_WHAT IS REQUIRED_.
Print nothing but the lines below starting at the line that holds "Paralumi (742, 768)" and ending at the line that holds "Lampade.it (518, 1689)", including both, each exactly as written.

[Records from a data collection]
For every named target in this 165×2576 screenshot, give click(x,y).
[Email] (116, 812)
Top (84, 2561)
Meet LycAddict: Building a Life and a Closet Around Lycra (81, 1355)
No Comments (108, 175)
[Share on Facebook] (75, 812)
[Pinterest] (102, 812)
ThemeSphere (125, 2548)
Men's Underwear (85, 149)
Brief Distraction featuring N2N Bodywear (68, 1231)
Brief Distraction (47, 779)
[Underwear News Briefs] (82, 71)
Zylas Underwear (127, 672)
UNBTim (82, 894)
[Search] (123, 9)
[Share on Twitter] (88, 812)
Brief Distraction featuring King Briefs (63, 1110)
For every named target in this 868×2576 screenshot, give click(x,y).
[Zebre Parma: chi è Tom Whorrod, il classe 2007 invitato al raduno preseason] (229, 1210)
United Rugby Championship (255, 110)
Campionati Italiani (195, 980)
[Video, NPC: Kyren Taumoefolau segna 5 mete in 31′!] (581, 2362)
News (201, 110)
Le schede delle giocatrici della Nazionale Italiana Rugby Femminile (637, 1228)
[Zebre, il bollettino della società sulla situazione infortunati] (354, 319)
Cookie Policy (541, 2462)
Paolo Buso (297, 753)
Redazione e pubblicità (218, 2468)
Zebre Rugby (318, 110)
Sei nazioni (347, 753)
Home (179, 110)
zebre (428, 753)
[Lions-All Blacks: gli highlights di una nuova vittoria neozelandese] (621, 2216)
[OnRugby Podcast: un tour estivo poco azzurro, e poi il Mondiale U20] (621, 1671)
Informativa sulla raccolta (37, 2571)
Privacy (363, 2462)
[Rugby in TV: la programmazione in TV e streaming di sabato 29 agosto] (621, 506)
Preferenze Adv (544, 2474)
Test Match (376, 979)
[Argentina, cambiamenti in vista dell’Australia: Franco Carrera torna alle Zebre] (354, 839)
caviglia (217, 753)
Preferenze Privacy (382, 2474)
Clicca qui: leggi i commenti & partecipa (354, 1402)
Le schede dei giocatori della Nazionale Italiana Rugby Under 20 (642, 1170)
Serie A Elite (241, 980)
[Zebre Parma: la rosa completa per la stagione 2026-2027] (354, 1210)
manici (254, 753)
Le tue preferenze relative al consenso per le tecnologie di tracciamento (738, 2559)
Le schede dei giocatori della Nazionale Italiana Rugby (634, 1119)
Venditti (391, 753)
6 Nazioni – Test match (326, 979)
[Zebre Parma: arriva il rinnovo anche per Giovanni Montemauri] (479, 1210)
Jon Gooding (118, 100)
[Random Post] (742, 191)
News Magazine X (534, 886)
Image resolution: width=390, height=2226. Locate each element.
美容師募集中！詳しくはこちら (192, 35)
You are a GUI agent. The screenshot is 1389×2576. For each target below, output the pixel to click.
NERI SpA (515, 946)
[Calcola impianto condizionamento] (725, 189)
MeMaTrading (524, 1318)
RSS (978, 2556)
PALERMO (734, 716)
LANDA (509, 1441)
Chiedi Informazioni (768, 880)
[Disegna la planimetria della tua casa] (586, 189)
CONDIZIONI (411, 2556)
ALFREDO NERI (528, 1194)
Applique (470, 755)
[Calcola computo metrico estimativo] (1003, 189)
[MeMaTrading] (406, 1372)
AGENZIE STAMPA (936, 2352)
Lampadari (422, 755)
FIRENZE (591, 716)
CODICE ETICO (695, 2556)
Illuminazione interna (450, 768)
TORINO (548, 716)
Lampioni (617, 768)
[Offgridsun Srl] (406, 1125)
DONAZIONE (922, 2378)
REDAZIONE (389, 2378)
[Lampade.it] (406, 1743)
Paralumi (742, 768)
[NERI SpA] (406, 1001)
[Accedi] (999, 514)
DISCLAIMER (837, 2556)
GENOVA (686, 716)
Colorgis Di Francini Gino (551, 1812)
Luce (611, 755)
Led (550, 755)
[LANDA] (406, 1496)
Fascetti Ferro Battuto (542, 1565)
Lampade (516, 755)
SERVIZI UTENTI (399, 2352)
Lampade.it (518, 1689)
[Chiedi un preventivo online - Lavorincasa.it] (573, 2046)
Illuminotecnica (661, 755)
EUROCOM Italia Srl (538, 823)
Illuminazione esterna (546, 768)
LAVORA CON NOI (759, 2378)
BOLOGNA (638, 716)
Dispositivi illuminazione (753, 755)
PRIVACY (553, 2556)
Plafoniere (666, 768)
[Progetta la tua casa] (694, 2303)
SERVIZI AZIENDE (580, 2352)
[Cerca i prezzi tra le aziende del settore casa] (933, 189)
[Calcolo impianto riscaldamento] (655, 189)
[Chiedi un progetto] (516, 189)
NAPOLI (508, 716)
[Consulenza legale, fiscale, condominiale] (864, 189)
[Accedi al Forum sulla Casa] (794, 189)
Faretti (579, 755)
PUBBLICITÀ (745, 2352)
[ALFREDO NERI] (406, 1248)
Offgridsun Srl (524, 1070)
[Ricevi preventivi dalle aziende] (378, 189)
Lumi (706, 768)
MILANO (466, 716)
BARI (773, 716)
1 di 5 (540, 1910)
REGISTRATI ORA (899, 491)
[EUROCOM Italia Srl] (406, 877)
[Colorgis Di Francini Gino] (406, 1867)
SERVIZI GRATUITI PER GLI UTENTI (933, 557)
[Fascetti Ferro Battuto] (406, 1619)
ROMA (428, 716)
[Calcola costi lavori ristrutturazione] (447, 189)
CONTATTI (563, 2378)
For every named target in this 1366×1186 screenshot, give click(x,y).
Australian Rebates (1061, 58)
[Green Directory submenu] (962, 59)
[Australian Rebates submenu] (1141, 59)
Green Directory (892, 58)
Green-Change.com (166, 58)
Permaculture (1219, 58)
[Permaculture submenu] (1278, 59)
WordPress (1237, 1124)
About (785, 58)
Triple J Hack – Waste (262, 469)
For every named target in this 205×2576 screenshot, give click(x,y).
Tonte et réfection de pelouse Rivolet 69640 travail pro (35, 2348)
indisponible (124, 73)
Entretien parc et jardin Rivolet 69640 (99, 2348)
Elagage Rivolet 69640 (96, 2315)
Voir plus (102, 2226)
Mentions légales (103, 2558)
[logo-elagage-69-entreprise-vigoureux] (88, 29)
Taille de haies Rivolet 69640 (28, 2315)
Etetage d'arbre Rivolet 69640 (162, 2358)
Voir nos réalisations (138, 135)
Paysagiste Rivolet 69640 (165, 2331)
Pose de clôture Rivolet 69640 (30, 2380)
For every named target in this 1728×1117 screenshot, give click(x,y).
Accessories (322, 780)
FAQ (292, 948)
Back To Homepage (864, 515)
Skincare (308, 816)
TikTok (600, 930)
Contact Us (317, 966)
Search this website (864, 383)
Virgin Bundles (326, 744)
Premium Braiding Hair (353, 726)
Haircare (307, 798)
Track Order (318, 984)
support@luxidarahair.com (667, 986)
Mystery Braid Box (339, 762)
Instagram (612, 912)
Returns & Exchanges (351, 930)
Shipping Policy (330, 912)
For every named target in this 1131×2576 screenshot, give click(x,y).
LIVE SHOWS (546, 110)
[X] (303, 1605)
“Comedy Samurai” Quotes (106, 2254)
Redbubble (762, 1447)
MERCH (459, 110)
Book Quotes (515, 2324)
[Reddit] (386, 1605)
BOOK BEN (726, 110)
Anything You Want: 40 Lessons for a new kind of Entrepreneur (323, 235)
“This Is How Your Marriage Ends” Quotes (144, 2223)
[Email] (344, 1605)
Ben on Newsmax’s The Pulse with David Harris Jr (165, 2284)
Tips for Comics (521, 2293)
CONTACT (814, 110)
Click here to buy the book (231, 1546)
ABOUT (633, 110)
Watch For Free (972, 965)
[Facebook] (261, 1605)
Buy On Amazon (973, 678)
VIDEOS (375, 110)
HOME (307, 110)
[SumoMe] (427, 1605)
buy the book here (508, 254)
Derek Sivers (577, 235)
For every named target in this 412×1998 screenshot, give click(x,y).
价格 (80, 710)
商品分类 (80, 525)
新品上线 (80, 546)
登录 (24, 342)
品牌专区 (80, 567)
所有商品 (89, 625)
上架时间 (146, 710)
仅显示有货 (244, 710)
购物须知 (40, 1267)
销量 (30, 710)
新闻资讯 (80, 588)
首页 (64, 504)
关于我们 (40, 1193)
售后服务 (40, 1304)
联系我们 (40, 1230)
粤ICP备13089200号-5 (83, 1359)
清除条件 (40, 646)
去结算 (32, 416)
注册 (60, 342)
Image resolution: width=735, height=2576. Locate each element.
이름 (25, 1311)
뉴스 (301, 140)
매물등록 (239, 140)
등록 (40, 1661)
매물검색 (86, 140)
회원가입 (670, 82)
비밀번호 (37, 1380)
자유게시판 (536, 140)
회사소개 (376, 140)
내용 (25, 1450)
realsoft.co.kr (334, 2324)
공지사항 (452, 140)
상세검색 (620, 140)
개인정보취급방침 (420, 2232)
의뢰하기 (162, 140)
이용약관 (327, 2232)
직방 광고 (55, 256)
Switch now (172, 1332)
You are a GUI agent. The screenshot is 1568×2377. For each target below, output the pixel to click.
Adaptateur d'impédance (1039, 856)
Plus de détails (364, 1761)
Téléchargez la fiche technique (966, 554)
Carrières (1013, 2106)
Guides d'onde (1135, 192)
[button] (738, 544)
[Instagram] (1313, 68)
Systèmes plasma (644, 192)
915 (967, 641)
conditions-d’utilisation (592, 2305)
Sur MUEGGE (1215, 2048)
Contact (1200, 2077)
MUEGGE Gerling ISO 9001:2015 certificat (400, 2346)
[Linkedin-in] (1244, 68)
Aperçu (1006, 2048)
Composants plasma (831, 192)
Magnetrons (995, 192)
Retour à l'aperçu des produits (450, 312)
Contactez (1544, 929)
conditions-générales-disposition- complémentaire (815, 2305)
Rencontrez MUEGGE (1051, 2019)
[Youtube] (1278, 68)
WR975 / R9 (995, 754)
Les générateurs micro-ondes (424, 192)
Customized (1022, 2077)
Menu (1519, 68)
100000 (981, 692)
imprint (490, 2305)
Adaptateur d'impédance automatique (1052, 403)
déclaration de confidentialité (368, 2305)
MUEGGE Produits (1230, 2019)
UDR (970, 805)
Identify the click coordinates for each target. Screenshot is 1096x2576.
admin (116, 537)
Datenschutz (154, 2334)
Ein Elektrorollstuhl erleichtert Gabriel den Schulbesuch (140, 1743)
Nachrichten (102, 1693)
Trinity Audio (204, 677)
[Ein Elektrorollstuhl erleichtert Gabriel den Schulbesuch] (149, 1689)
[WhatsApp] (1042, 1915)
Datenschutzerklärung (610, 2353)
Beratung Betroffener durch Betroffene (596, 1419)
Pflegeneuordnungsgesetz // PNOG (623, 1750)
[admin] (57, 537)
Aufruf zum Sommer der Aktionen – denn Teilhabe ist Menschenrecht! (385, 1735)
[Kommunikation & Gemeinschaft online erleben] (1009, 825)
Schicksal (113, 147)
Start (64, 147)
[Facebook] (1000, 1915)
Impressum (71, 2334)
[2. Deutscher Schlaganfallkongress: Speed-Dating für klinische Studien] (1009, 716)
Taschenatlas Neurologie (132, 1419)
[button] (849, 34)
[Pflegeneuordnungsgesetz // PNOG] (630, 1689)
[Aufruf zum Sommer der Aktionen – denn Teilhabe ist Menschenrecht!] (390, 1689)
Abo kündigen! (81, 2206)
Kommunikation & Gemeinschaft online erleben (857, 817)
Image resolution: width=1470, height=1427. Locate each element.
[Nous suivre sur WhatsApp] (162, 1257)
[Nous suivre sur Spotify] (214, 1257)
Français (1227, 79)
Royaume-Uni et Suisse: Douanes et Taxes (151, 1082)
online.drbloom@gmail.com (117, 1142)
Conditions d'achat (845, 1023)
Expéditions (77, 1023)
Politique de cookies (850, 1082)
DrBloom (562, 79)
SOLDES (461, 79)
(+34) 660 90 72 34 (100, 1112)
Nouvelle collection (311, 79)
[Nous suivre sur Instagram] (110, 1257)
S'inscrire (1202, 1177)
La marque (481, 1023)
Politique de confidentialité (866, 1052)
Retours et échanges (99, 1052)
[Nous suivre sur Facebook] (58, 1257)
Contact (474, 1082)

_TASK ANSWER_.
Paralumi (742, 768)
[NERI SpA] (406, 1001)
[Accedi] (999, 514)
DISCLAIMER (837, 2556)
GENOVA (686, 716)
Colorgis Di Francini Gino (551, 1812)
Luce (611, 755)
Led (550, 755)
[LANDA] (406, 1496)
Fascetti Ferro Battuto (542, 1565)
Lampade (516, 755)
SERVIZI UTENTI (399, 2352)
Lampade.it (518, 1689)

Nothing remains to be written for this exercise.